Le 28 juin 1712 naît l’écrivain et philosophe Jean-Jacques Rousseau. Il est l’un des écrivains les plus célèbres du XVIIIème siècle.

 

Jean-Jacques Rousseau, naît à Genève le 28 juin 1712. Il connaît une enfance difficile. Sa mère décédant des suites de l’accouchement, il est élevé par son père, Isaac Rousseau, un horloger de père en fils, jusqu’à ce que celui-ci ne l’abandonne en 1722 pour échapper à la justice. Jean-Jacques est ensuite élevé par son oncle. Il n’a alors que 10 ans. En 1725, il rentre en apprentissage chez un maître graveur qui le maltraite. Il décide de s’enfuir. Durant plusieurs années, il erre et vagabonde sans vraiment trouver sa place, mais une chose est sûre, il a une passion : la culture. Enfant, Rousseau faisait la lecture à son père, et lisait déjà des romans d’aventures.

 

Un début prometteur

Sa carrière commence réellement en 1740, lorsqu’il arrive à Paris. Il y devient précepteur et se perfectionne ensuite dans le domaine musical. En 1749, il collabore avec D’Alembert, Grimm et Diderot à la rédaction d’articles pour l’Encyclopédie. Rousseau se fait finalement connaître en 1750. Sur les conseils de son ami Diderot, il participe à un concours émis par l’académie de Dijon et obtient le premier prix pour son discours sur les sciences et les arts où il soutient que le progrès est source de corruption. En 1752, il représente ses deux premières pièces, Le Devin du village et Narcisse devant la cour du roi Louis XV.

 

Une réussite malgré les difficultés

En 1754, il se met les philosophes des Lumières à dos, après une nouvelle participation au concours de l’académie de Dijon où il défend la thèse selon laquelle l’homme est naturellement bon et dénonce l’injustice de la société.
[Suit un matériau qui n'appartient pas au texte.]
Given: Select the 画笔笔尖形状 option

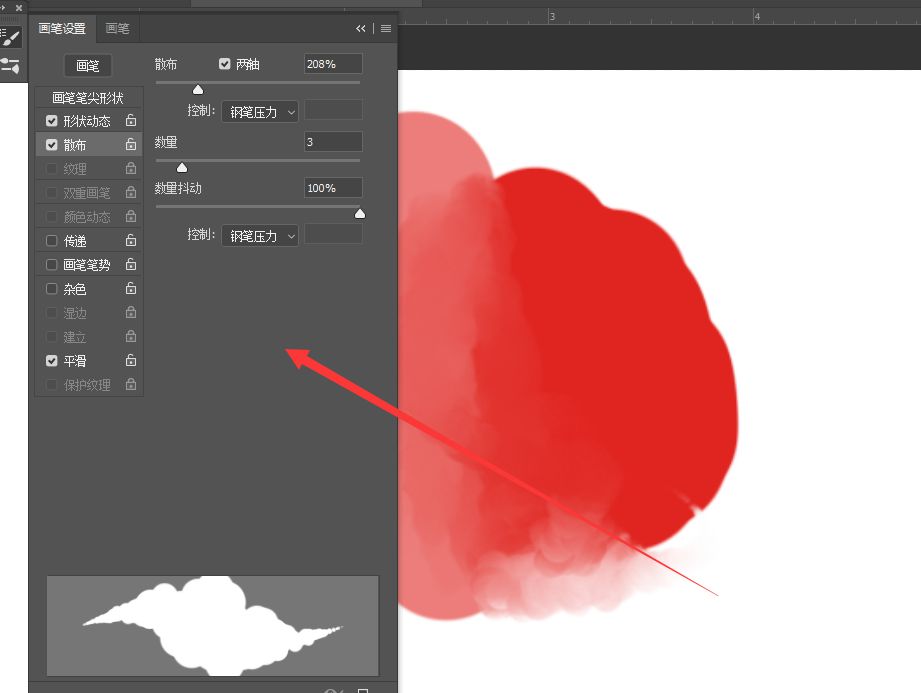Looking at the screenshot, I should click(88, 98).
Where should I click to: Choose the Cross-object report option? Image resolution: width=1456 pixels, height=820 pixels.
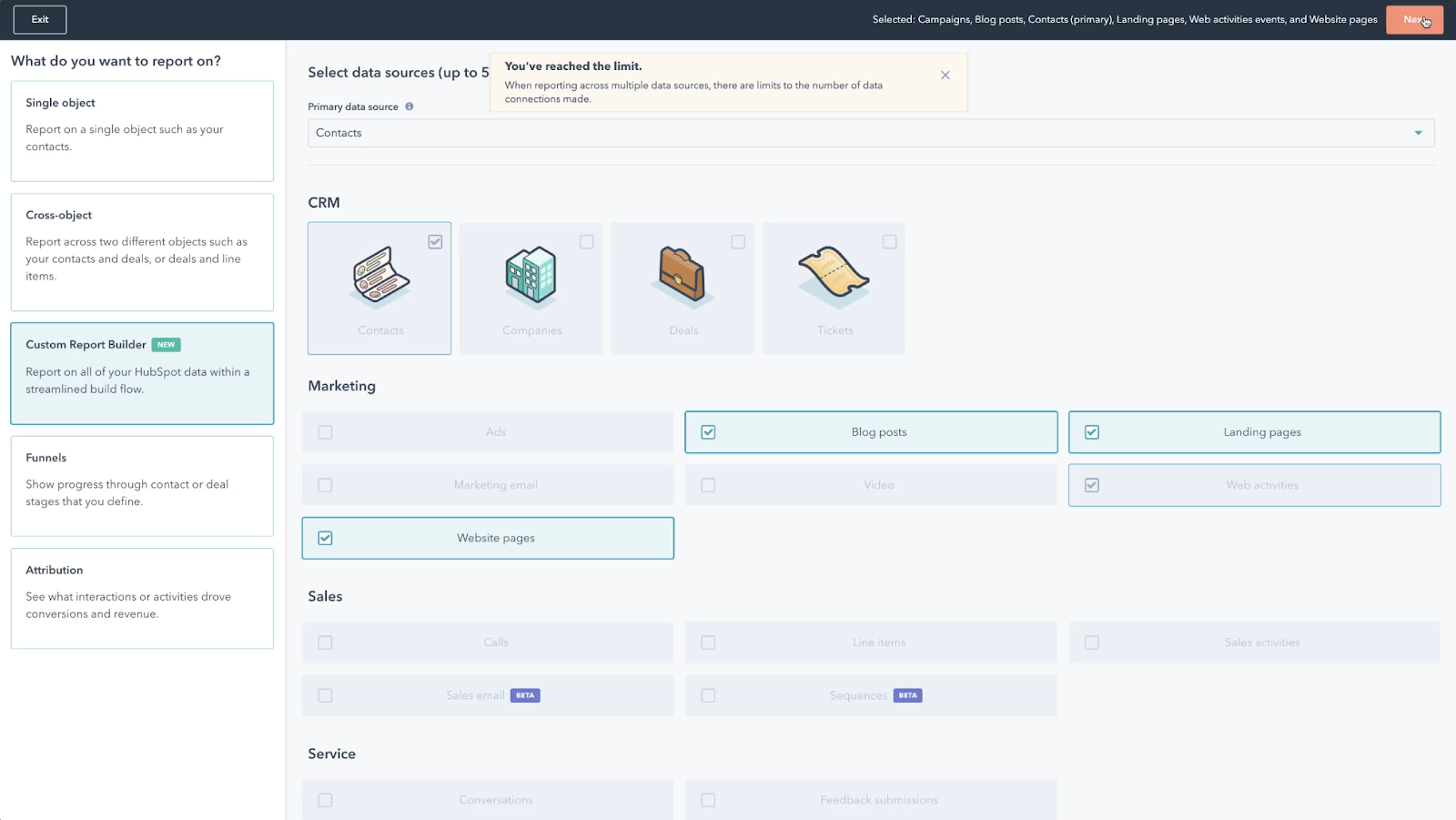point(142,252)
Sa participation suscite aussi la polémique auprès de Voltaire, Bonnet, Castel ou Fréron et décide alors de retourner à Genève pour se ressourcer.

De retour à Paris en octobre de la même année, il se consacre à l’écriture et commence la rédaction d’un roman: « Julie ou la Nouvelle Héloïse ». Il rédige également deux essais, « Émile ou De l’éducation » et « Du contrat social ». Ces deux ouvrages sont condamnés, au moment de leur parution. Les autorités politiques françaises émettent un mandat d’arrêt contre Rousseau, qui est obligé de quitter la France durant plusieurs années. Il parvient néanmoins à regagner Paris en 1770, mais est, une fois de plus, mis à l’écart par une bonne partie des intellectuels parisiens, après un essai où il dénonce la politique russe de démantèlement de la Pologne.

 

Fin de carrière

Avant sa mort, il consacre ses dernières années à écrire « Les confessions » où il raconte sa vie dans les moindres détails. Le 2 juillet 1778, Jean-Jacques Rousseau meurt à Ermenonville, au nord de Paris à l’âge de 66 ans. Ses cendres sont transférées au Panthéon en 1794.